• Exercises to complete:
(a) In the Verve song review, rewrite the paragraph beginning "We had done several takes of it" as a short bulleted list that keeps its main facts.
(b) From the Verve song review, copy the passage from "Currently: Velvet Morning, Neon" up to and including "Hymns, Virgin, 1997)" word for word.
(c) Carry on the page of Verve song reviews from the point where it stops.

Start of Selected extract

Song reviews: The Verve
(Updated 9-26-07)
Currently: Velvet Morning, Neon Wilderness, I See the Door, No Come Down, Where the Geese Go, 6 O'Clock, One Way To Go, Twilight, Star Sail, MSG
The Verve
Velvet Morning
(on Urban Hymns, Virgin, 1997)
Grade: A
Track-By-Track with Richard Ashcroft
"I know the Lee Hazelwood song - 'some velvet morning when I'm straight' - and I just thought it was a bit funny. Obviously, the character in this song is far from that, and I think it's touching on those moments at seven or eight in the morning when you've gone from thinking you've solved the fucking world's problems to feeling like shit and walking out for a pint of milk. It's that fucking black-and-white sometimes! "It was another great night with the orchestra, and that loudhailer I'm singing through I just bought from a car boot sale the week before recording it. I just did it on the spot, but if you speed it up it sounds like a classic country hit!"
The Making of Urban Hymns
Velvet Morning
We had done several takes of it, none of which were quite right. It wasn't boredom but Rich wanted to try something for one of the takes, just to see what it sounded like. We ended up gaffer-taping a megaphone to the microphone. He sat down, played his acoustic guitar and sang into the megaphone. He only did it once but that one ended up being not only the take of the band but the vocal performance as well, which is kind of limiting because it was through a megaphone, so there wasn't really anything we could do about that. It might have been better with a straight sound but that happened to be the take we kept so we decided to go with it anyway. Pete recorded those big tom fills and we overdubbed them as a seperate part and sped the the tape up so they came out really de-tuned. There are twenty two strings again but they're not that important, they're sort of a bed underneath. Tongy plays great lap steel on it on the choruses, sounds like George Harrison. I don't think he'd ever played one before, we borrowed it from Eric Clapton who was working in the studio upstairs. Nick does a lot of what I call guitar shimmering or shimmeryness on it.

End of Selected extract
Start of Data excerpt

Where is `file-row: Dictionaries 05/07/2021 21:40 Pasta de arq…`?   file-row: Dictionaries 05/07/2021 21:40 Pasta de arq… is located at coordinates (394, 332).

End of Data excerpt

• Answers for the tasks:
(a)
- After several takes that weren't quite right, Rich wanted to try something different on one take.
- A megaphone was gaffer-taped to the microphone, and Rich sat down, played acoustic guitar and sang into it.
- That single attempt became both the band take and the vocal take. This was limiting because the vocal was through a megaphone, but it was kept anyway.
- Pete's big tom fills were overdubbed separately, and the tape was sped up so they sound de-tuned.
- Twenty-two strings form a background bed.
- Tongy plays lap steel on the choruses, sounding like George Harrison, on an instrument borrowed from Eric Clapton, who was working upstairs.
- Nick adds a lot of "guitar shimmering."

(b)
Currently: Velvet Morning, Neon Wilderness, I See the Door, No Come Down, Where the Geese Go, 6 O'Clock, One Way To Go, Twilight, Star Sail, MSG
The Verve
Velvet Morning
(on Urban Hymns, Virgin, 1997)

(c)
-UH producer, Chris Potter
For all the mention of The Drugs Don't Work and Sonnet, I personally think Velvet Morning is The Verve's sleeper. (The b-side Never Wanna See You Cry the best of any during the period.) I think it is Simon Tong's steel guitar that is making the werrrrr sound that ascends and descends, mirroring what Richard said about how the sun rises the next morning, and you've realised your life has gone from conquering the world to feeling defeated. Producer Chris Potter was correct that Richard's vocals could have been recorded straight and therefore clearer, but the megaphones effect of creating a distant and reflective feel would've been lost. These are also some of Richard's most coherent vocals to date, and the key moment is again the bands penchant for excelling during the building outro. At the 3:50 mark, Richard's vox seem to push higher on "He said, don't you find/That it's lonely/The corridor/You walk there alone/And life is a game/You've tried/And life is a game/You're tired/And life is a game/You've tried". Applause to the building guitars that jump in at the 4:20 mark to set the song off even further. Special credit to the strings and Nick McCabe's "shimmery" guitar work in the outro that hits home and crystallizes the theme. Invaluable as a cross between a ballad and as an insular anthem.
Lyrics:
Yes
It's been long
And yes
I still feel strong
Into the half light
Another velvet morning for me, yeah
Time
Stands still
As you take
Your last pill
Into the half light
Another velvet morning for me
And now I'm trying to tell you
About my life
And my tongue is twisted
And more dead than alive
And my feelings
They've always been betrayed
And I was born a little damaged man
And look what they made
I said, don't you find
That it's lonely
The corridor
You walk there alone
And life is a game
You've tried
And life is a game
You're tired
Yes
I'm coming down
Your beauty is
A color surround
Into the half light
Another velvet morning for me
And now I'm trying to tell you
About my life
And my tongue is twisted
And more dead than alive
And my feelings
My feelings, they've been betrayed
And I was born a little damaged man
And look what they made
He said, don't you find
That it's lonely
The corridor
You walk there alone
And life is a game
You've tried
And life is a game
You're tired
And life is a game
You've tried
The Verve
Neon Wilderness
(on Urban Hymns, Virgin, 1997)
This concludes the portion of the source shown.